Can We Really Trust Knowledge Graph Embeddings? A Simple Guide to Quantifying Uncertainty in Predictions of KGE Models with Statistical Guarantees

Can We Really Trust Knowledge Graph Embeddings? A Simple Guide to Quantifying Uncertainty in Predictions of KGE Models with Statistical Guarantees

Can We Really Trust Knowledge Graph Embeddings? A Simple Guide to Quantifying Uncertainty in Predictions of KGE Models with Statistical Guarantees

In a world flooded with data, making sense of complex relationships is more important than ever. That’s where knowledge graphs (KGs) come in. KGs organize facts about entities—like people, places, and things—and how they’re connected. They power many of the tools we use every day, from search engines to recommendation systems.

To enable similarity-based search and reasoning, researchers use a technique called Knowledge Graph Embeddings (KGE). KGE transforms the structured data in a KG into numerical vectors, capturing relationships through patterns and similarities. This makes it possible for machines to perform tasks like predicting missing facts in KG or retrieving relevant information in systems such as retrieval-augmented generation (RAG).

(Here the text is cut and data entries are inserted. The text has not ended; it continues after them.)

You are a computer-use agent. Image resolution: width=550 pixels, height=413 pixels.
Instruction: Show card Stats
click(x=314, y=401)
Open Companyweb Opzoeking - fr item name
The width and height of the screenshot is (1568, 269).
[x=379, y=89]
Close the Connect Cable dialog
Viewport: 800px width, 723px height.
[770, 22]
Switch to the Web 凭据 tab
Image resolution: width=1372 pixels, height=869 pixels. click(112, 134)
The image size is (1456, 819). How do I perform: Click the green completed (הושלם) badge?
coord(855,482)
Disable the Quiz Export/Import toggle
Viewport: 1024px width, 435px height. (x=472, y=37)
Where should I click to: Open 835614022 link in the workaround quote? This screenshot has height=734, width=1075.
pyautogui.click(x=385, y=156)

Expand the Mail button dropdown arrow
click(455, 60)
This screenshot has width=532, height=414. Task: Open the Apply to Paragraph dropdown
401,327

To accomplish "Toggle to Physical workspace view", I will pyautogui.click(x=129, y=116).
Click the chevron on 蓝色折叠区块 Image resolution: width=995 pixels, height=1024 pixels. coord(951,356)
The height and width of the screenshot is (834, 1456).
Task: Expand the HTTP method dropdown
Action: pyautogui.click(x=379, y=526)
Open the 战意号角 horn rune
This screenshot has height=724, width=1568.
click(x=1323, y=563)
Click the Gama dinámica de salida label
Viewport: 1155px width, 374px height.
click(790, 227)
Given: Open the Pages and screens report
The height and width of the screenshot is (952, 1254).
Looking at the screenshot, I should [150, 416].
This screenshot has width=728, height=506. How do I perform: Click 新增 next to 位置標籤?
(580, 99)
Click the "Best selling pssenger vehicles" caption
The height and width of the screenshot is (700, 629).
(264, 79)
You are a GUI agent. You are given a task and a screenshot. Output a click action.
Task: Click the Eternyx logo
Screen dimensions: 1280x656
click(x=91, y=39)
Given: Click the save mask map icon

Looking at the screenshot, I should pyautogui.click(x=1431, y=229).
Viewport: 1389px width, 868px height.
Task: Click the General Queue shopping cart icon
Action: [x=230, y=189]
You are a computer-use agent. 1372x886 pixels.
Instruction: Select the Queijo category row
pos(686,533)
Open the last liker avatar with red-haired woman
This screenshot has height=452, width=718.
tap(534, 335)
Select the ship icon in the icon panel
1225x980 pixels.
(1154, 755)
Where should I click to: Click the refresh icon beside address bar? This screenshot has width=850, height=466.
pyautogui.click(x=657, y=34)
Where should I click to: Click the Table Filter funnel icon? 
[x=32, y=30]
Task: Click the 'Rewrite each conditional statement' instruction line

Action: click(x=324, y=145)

But here’s the catch: KGE models return plausibility scores for each possible answer to a query, ranking them by how “plausible” they are—not how probable. These scores don’t tell us how confident the model is in its top-ranked answer. For example, imagine you’re a doctor diagnosing a patient named Alice. You ask the system “What disease does Alice have?” (<Alice, HasDisease, ?>), and it ranks Pneumonia above LungCancer. But does that mean Pneumonia is very likely, or just slightly more plausible than other rare conditions? This ambiguity could lead to very different actions in critical scenarios.

Quantifying uncertainty is especially crucial in high-stakes domains like healthcare, finance, or cybersecurity. Yet, most KGE models don’t provide a clear way to do this.

Quantifying Uncertainty with Prediction Sets

In our recent paper published at NAACL 2025, we introduce a method to rigorously quantify uncertainty in KGE predictions using statistical guarantees. Unlike previous methods that attempt to convert plausibility scores into probabilities (often with limited reliability), we take a different route: we generate prediction sets.

A prediction set is a set of possible answers that is supposed to include the correct one with high confidence (e.g., 95%). The key idea is simple and intuitive: the size of the prediction set reflects the model’s uncertainty. A small set means the model is confident; a large set means it’s not so sure.

Back to our example—if the system gives you a prediction set of just 2 diseases (e.g., Pneumonia and Bronchitis) with 95% confidence, you can act with more certainty. But if the set includes 20 diseases, it’s a signal to be cautious and gather more information.

Conformal Prediction for Knowledge Graph Embeddings

To generate such prediction sets, we use conformal prediction - a general framework for uncertainty quantification that provides strong statistical guarantees: the prediction set will contain the true answer at least 95% of the time (or whatever confidence level you choose). It works by assigning a score to each possible answer and using a threshold, computed from a calibration set, to include only those answers that meet the desired confidence level.

We apply this technique to KGE models and tested it on several popular benchmark datasets. The results were encouraging:

  • Reliable: We theoretically prove that our method provides prediction sets that truly match the target confidence level (e.g., 95%), and we back this up with extensive empirical validation across multiple datasets and KGE models.
  • Adaptable: The size of the prediction set adapts to the difficulty of each query—smaller for easy ones, larger for harder ones.
  • Practical: Even with a small calibration set (a fraction of the data), our approach still produces accurate and efficient prediction sets.

Why It Matters? By clearly quantifying uncertainty, we enable safer use of KGE models in sensitive applications. You can now know how much to trust the model’s answer and act accordingly. Our method works with a wide range of existing KGE models and can be extended to more advanced reasoning systems.

Want to Learn More? We invite you to check out our full paper published at NAACL 2025: Conformalized Answer Set Prediction for Knowledge Graph Embedding. If you’re curious about the technique or want to explore how it might fit your application, feel free to reach out. We’re excited to share and collaborate!

Key Takeaway: KGE models often lack a built-in way to express uncertainty. With our conformal prediction-based approach, we can fill that gap—giving you trustworthy, interpretable answers backed by statistical guarantees.